Alaska Species Explorer

Rhinoceros Auklet

Common Name: Rhinoceros Auklet
Scientific Name: Cerorhinca monocerata

Range widely across the Northern Pacific. They breed from the Aleutians south to central California and winter off breeding grounds and south to southern California; they also winter in Asia.

Conservation Status:

The total population is estimated at 2-3 million, but further information is limited about this secretive species.  The populations is of low concern but the following recommendations for population management have been made monitor, reduce human impact at nesting sites, maintain predator removal programs, and minimize the occurrence of fuel and oil spills near breeding sites.

Average Wingspan: 22 inches
Average Weight: 400-500 grams
Plumage Description:

It is drab-gray overall, darker above than below. In breeding plumage, the Rhinoceros Auklet has a bright orange-yellow bill adorned with a whitish horn. It also has two light feather tufts on each side of its head, going in a line back from the eye and the corner of the mouth.

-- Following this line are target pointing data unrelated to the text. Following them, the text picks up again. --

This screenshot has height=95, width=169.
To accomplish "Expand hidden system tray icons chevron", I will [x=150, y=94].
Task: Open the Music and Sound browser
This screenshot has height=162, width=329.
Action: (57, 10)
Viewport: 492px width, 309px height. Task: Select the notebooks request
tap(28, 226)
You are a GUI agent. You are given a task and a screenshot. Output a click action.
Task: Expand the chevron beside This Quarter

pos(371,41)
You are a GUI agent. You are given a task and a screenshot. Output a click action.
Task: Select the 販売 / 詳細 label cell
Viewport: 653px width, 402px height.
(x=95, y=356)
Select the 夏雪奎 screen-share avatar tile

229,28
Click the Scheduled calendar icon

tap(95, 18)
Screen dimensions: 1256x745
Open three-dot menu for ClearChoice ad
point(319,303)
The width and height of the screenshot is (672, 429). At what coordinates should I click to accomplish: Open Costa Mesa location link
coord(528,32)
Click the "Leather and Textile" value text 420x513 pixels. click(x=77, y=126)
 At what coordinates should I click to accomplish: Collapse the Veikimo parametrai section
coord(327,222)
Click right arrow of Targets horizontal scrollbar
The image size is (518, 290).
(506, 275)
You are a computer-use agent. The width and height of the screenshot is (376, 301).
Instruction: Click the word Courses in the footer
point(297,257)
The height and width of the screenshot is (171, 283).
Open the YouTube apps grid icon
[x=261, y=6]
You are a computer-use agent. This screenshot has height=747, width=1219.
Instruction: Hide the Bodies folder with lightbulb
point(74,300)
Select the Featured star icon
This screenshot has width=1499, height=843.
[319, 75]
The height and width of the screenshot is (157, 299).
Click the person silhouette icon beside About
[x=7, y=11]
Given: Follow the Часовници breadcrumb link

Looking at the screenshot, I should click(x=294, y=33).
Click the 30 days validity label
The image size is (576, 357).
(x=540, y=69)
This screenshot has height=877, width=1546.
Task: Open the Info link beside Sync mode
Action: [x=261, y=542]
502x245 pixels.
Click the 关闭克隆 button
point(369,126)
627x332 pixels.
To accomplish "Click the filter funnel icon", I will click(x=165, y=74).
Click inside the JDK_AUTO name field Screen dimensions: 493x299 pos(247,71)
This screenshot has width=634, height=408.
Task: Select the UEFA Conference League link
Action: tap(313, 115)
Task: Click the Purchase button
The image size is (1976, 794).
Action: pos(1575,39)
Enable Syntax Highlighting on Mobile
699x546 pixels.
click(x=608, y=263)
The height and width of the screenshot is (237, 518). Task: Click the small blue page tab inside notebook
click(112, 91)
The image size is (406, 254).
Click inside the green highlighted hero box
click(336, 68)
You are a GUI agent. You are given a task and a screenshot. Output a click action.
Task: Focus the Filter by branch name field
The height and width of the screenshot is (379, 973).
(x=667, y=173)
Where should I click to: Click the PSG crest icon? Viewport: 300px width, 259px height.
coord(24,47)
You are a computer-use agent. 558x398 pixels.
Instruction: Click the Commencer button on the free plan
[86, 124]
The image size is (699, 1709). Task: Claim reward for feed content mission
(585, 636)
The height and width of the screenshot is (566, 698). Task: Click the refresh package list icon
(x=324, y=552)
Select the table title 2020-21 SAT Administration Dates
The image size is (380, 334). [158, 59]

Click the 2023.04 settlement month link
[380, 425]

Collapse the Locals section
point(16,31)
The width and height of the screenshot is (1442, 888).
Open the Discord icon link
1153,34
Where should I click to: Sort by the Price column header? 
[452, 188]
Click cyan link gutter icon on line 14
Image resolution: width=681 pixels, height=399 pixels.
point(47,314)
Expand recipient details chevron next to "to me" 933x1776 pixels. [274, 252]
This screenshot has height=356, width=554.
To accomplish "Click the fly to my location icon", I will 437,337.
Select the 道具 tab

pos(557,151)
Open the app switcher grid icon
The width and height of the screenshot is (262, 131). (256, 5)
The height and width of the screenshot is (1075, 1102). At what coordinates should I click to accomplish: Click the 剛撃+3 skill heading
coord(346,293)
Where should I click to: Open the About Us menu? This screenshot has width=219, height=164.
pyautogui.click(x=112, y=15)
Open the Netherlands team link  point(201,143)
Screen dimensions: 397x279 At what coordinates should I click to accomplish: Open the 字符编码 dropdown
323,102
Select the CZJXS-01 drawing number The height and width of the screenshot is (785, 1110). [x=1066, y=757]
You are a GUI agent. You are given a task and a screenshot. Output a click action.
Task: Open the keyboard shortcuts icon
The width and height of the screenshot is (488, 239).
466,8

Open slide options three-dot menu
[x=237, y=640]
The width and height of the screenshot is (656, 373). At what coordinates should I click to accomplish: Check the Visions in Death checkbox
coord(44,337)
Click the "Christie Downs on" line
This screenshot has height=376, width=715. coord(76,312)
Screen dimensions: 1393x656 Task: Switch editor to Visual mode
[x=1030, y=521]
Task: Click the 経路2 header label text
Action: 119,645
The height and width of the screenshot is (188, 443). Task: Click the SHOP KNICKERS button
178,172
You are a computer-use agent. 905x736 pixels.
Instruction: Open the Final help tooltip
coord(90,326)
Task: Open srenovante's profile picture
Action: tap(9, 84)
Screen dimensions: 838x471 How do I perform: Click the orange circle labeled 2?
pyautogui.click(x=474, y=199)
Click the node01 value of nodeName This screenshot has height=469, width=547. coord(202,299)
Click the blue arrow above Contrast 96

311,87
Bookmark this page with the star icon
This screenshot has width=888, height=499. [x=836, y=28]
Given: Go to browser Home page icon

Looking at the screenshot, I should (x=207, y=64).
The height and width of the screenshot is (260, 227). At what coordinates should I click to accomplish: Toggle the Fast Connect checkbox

Diet in the Wild: Pacific sand lance, smelt, herring, anchovies, rockfish, and crustaceans
Number of Eggs Per Clutch: 1 egg
Incubation Period: 42 days

Nesting occurs on offshore islands throughout the temperate waters of the North Pacific. Males and females dig burrows with their bills and long, sharp claws. The burrows are usually dug in deep soil on grassy slopes or beneath forests. If soil is lacking, they will nest in crevices or natural cavities.

Threats in the Wild: Fox, mink, raccoons, rats, raptors, gulls, and fishing nets
Did you know?:
  • Closer relative to the puffin rather than the plankton-feeding alcids called auklets
  • Returns to burrows and feeds young at night
  • The only nocturnal auklet that carries fish externally. All of the other nocturnal auks bring food in a gular pouch in the throat.